Divisions like these appear throughout public opinion. Assume we have four different people named Garcia, Chin, Smith, and Dupree. Garcia may believe that the United States should provide a free education for every citizen all the way through college, whereas Chin may believe education should be free only through high school. Smith might believe children should be covered by health insurance at the government’s expense, whereas Dupree believes all citizens should be covered. In the end, the way we prioritize our beliefs and what we decide is most important to us determines whether we are on the liberal or conservative end of the political spectrum, or somewhere in between.
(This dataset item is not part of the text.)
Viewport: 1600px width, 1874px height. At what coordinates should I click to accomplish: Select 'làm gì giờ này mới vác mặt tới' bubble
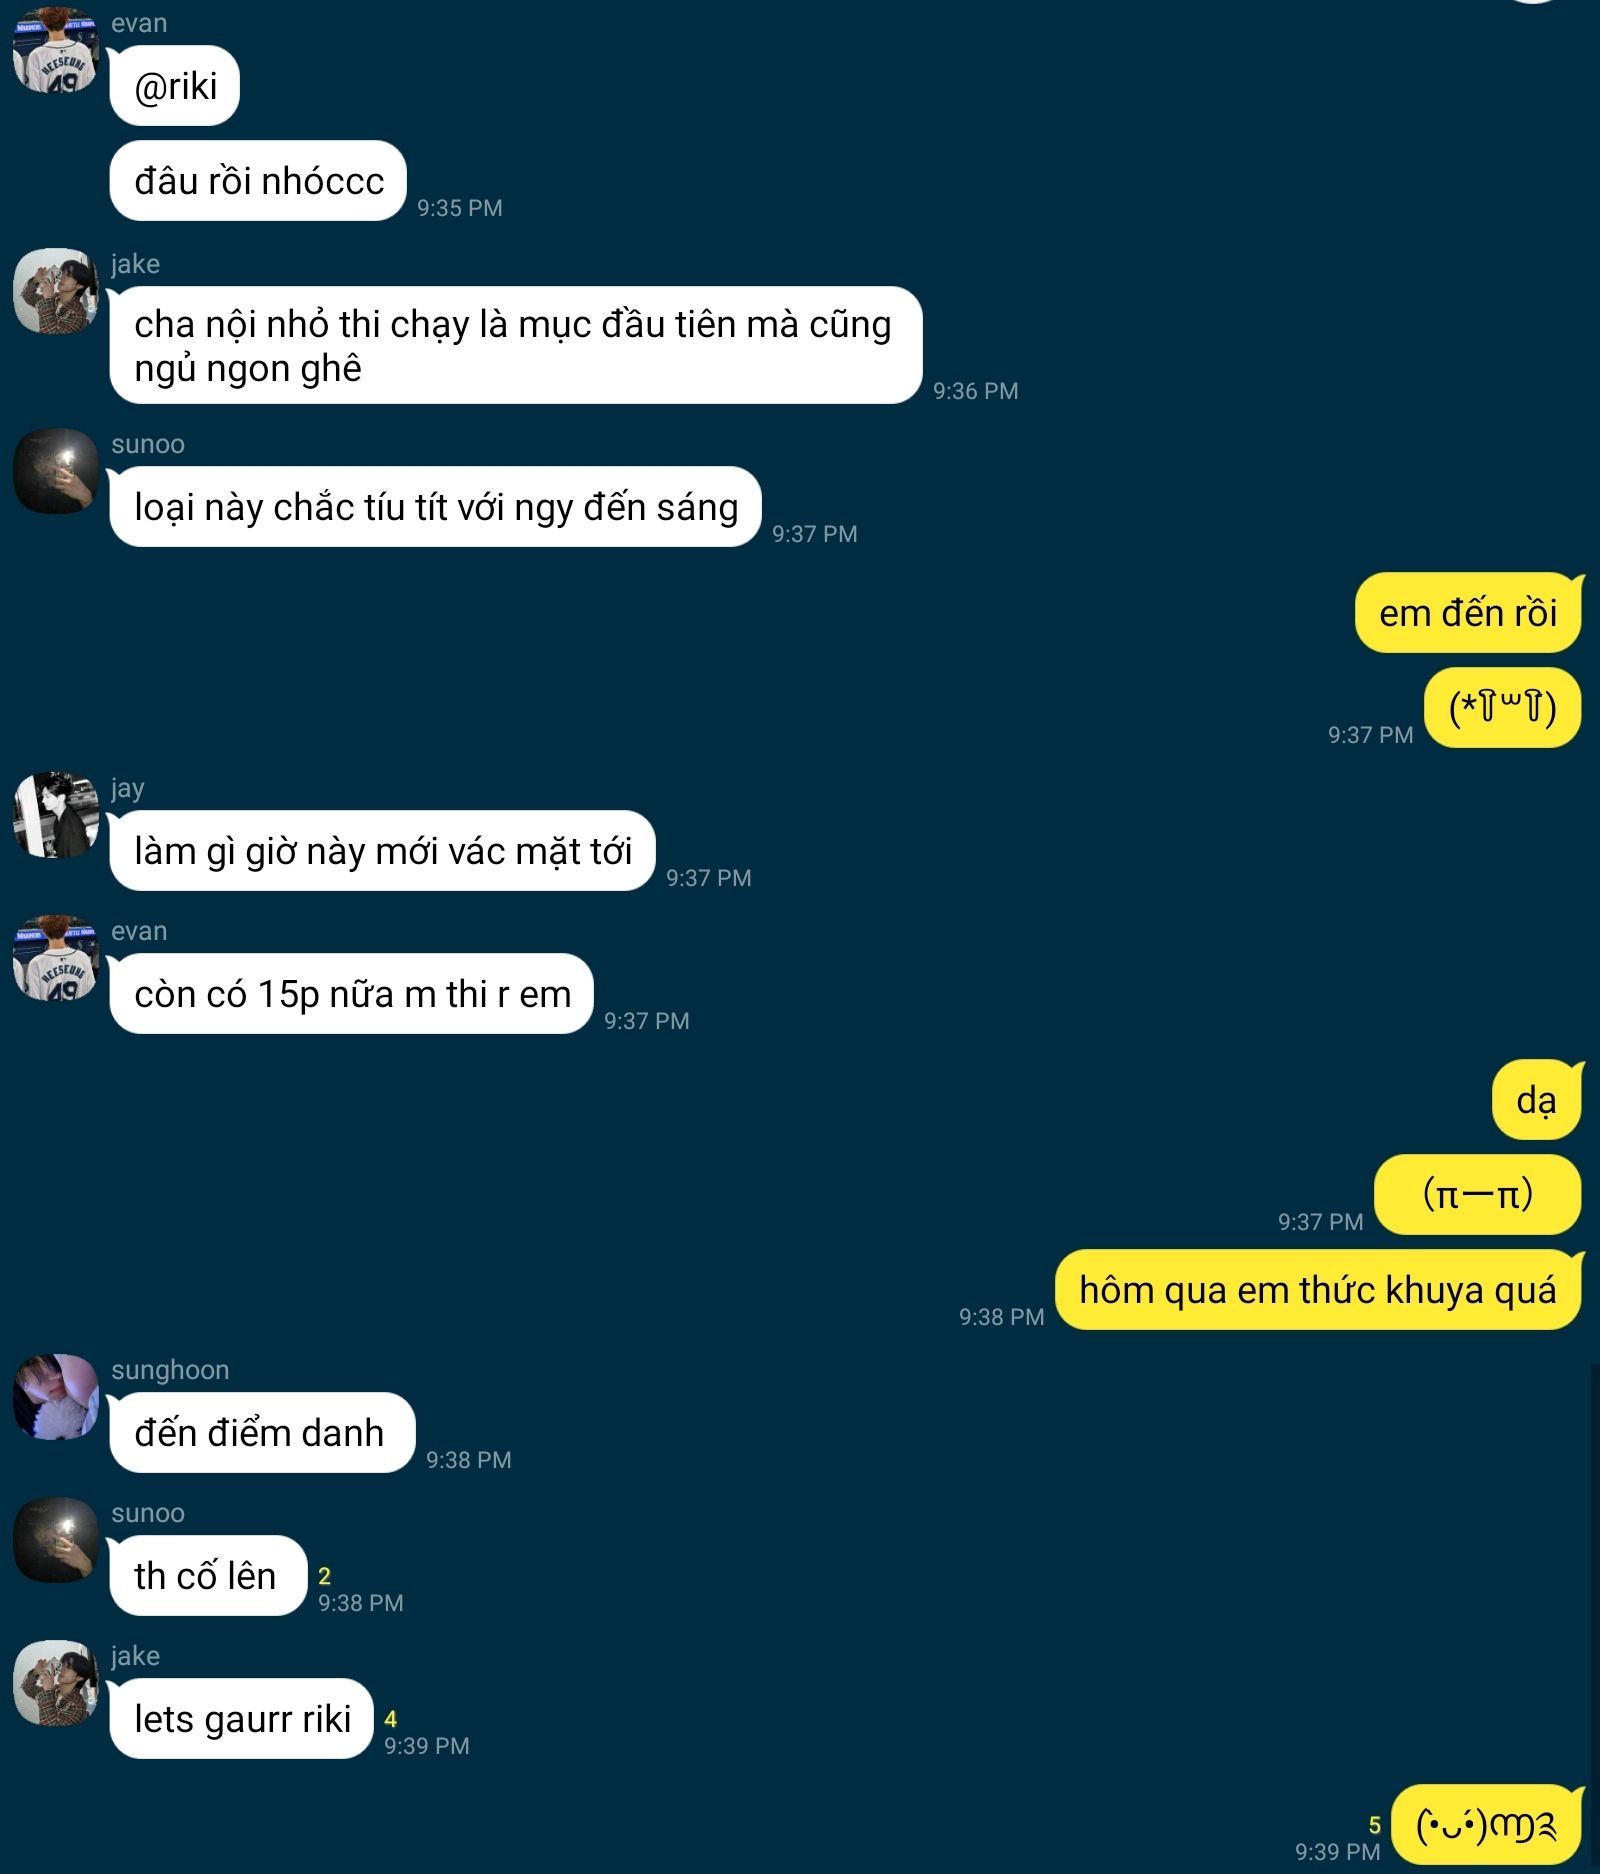(382, 851)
You can volunteer to participate in public opinion surveys. Diverse respondents are needed across a variety of topics to give a reliable picture of what Americans think about politics, entertainment, marketing, and more. One polling group, Harris Interactive, maintains an Internet pool of potential respondents of varied ages, education levels, backgrounds, cultures, and more. When a survey is designed and put out into the field, Harris emails an invitation to the pool to find respondents. Respondents choose which surveys to complete based on the topics, time required, and compensation offered (usually small).
Harris Interactive is a subsidiary of Nielsen, a company with a long history of measuring television and media viewership in the United States and abroad. Nielsen ratings help television stations identify shows and newscasts with enough viewers to warrant being kept in production, and also to set advertising rates (based on audience size) for commercials on popular shows. Harris Interactive has expanded Nielsen’s survey methods by using polling data and interviews to better predict future political and market trends.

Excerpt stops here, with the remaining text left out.